[TriLUG] OT: Google advertising for spammers?

Douglas Ward dward at nc.rr.com
Mon Aug 30 15:53:19 EDT 2010


As an e-mail server admin who is not on these lists they are still a pain in
my bandwidth.  iContact (and the other companies listed in this thread) host
large mailing lists that basically include my entire user base.  A few
messages from these guys and there could be as many as a few thousand
messages in my queues in a few seconds.  I wish they would throttle their
output to one domain.  I'm sure weekly (or daily) newsletters  or whatever
they are sending isn't so critical that it has to be in someone's inbox
immediately.  It would also be nice if they dumped their load (no pun
intended) at night instead of right in the middle of our business hours.

We are a medium sized nonprofit with an anemic IT budget so I can't buy new
servers, add more bandwidth, etc...  I'm stuck with explaining to my end
users why their e-mail delivery times are slow at odd times.  I've strugged
at times with trying to figure out ways to limit their throughput on my side
but they just have too many guns pointed at my servers.  I gave up and let
it go...

On Mon, Aug 30, 2010 at 3:29 PM, Matt Flyer <matt at noway2.thruhere.net>wrote:

> The problem with this kind of marketing is that they get so busy whoring
> after revenue that they piss off their intended audience to the point
> where their message gets rejected instead of received.  Just like
> commercials on the TV when I am forced to watch it without the benefit
> of Tivo;  the things are blasted at maximal volume with the intent of
> catching your attention.  It certainly does that and without even
> "hearing" the message, I immediately hit the mute button and do
> something else for a few minutes (i.e. not even look at the screen).

# Dataset records:
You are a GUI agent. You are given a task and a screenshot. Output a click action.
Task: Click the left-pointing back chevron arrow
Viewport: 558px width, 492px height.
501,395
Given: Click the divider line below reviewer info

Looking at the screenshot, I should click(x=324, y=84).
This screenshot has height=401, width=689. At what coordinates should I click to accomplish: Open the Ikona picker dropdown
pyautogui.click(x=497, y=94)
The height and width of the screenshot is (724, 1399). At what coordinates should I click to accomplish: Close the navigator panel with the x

# Task requirements:
[A] From the mailing-list post on spam from marketing companies, list in order every sentence of the paragraph that begins "As an e-mail server admin."
[B] Please duplicate the part of the records that opens with the line containing "Given: Click the" and closes with the end of the records.

# Replies:
[A]
1. As an e-mail server admin who is not on these lists they are still a pain in my bandwidth.
2. iContact (and the other companies listed in this thread) host large mailing lists that basically include my entire user base.
3. A few messages from these guys and there could be as many as a few thousand messages in my queues in a few seconds.
4. I wish they would throttle their output to one domain.
5. I'm sure weekly (or daily) newsletters  or whatever they are sending isn't so critical that it has to be in someone's inbox immediately.
6. It would also be nice if they dumped their load (no pun intended) at night instead of right in the middle of our business hours.

[B]
Given: Click the divider line below reviewer info

Looking at the screenshot, I should click(x=324, y=84).
This screenshot has height=401, width=689. At what coordinates should I click to accomplish: Open the Ikona picker dropdown
pyautogui.click(x=497, y=94)
The height and width of the screenshot is (724, 1399). At what coordinates should I click to accomplish: Close the navigator panel with the x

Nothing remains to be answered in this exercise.